Terrorist threat shuts down LCC
By Aaron Wilton
Editor in Chief
Lansing Community College officials received an anonymous tip about a potential threat, which resulted in the closure of the east, west and main campuses on Wednesday, Nov. 29 at approximately 1:50 p.m.
The LCC Police Department, along with the DeWitt Township Police Department, determined the threat to be “credible,” so LCC issued a college-wide evacuation alert via RAVE and the public address system at 2:16 p.m.
LCC Director of Police Bill French spoke about the threat received by LCC involving a male subject.
“He told his friend not to go to school and to watch the news at 3 (p.m.),” French explained. “Then he showed (his friend) a video of him loading a weapon — loading magazines with lots of ammunition.
“We knew the person wasn’t on campus at the time. So we thought the best thing to do was to evacuate the campus so if they came down here, there wouldn’t be anybody here.”
A male suspect was arrested off campus by LCC Police and the Eaton County Sheriff‘s Department at 3:01 p.m., French said. He was taken into custody and charged with a false threat of terrorism, which is a felony.

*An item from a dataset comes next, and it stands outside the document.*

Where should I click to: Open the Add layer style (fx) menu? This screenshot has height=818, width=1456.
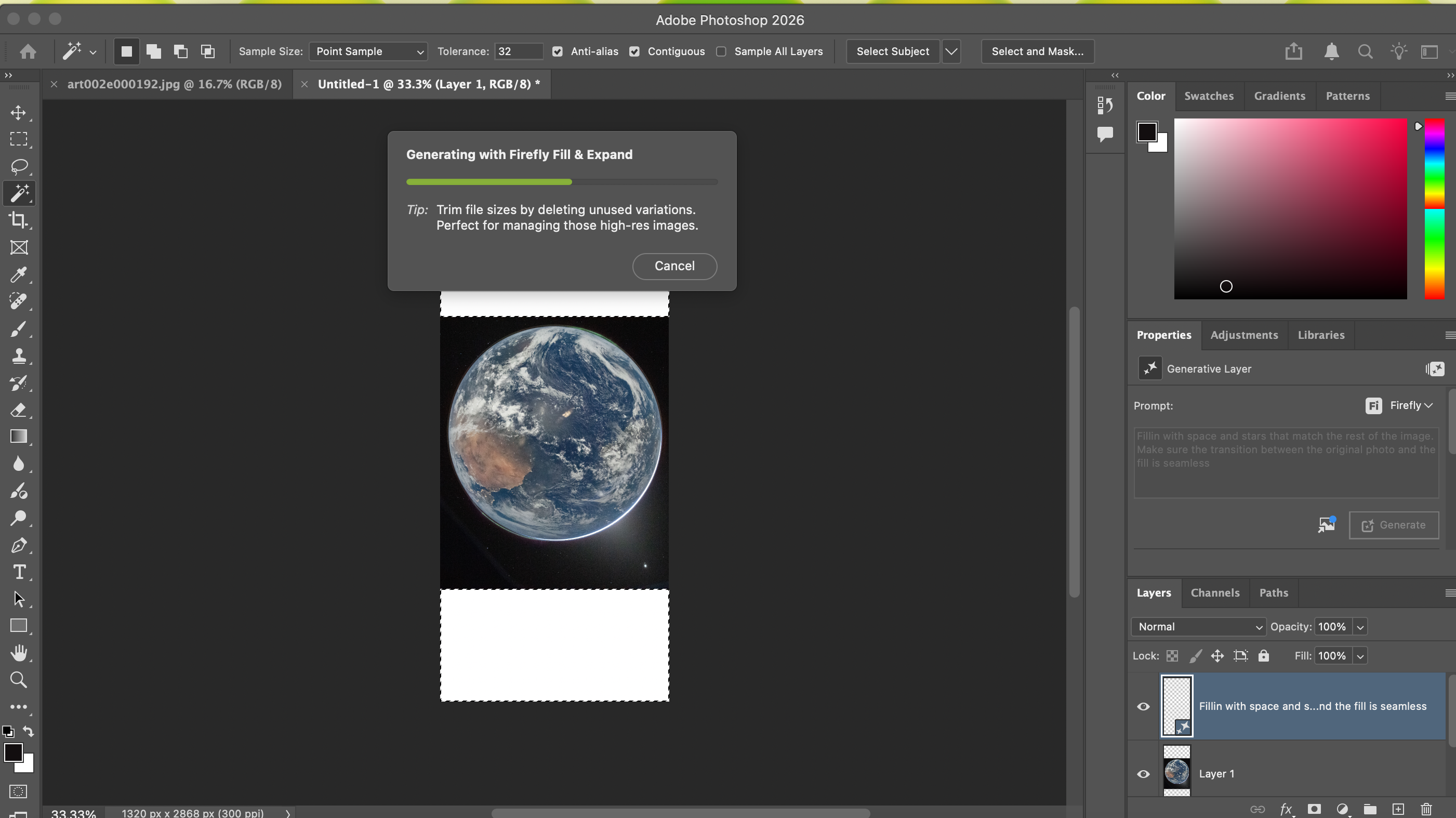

Damian Douglas Walker, 19, an LCC student, was arraigned Thursday, Nov. 30 in Ingham County 54A District Court. Walker pleaded not guilty to the charges. Bail was set at $100,000.
Judge Laura A. Millmore presided over the arraignment. Judge Frank J. Deluca will preside over the eventual trial.

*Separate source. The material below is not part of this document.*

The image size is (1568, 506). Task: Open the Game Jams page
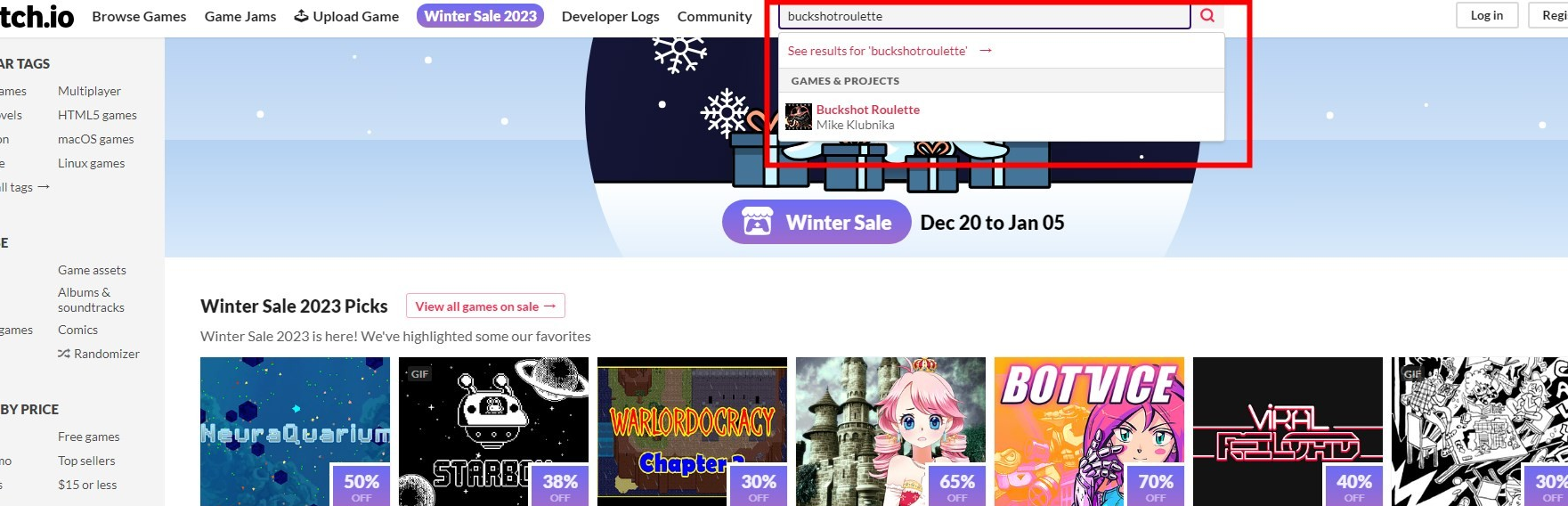240,16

If found guilty, French said, the suspect could serve up to 20 years in jail.
LCC theater major Ian Whipp, 23, was on LCC’s main campus when the order to evacuate was given.
“I hopped off a bus to come here and do some studying,” Whipp said. “Almost immediately an (officer) comes up and he’s like ‘Hey, we’re evacuating, there’s been a threat.’
“So, I just turned around and got right back on the bus. I was a little alarmed, but I didn’t hear any gunshots or explosions.”
Education major Ryleigh McClung, 18, was also involved in the main campus evacuation.
“I wasn’t really scared,” McClung said. “I feel like everyone around me was pretty scared; everybody was moving pretty fast … it kind of made everything back up.”
She added she was parked on the second floor of the Gannon Building ramp and was able to leave in about 15 minutes.
French said he was satisfied with how the evacuation process went.
“I thought it went real well,” he said. “I think that people left in an orderly fashion; I think people were (respectful) of each other getting out.”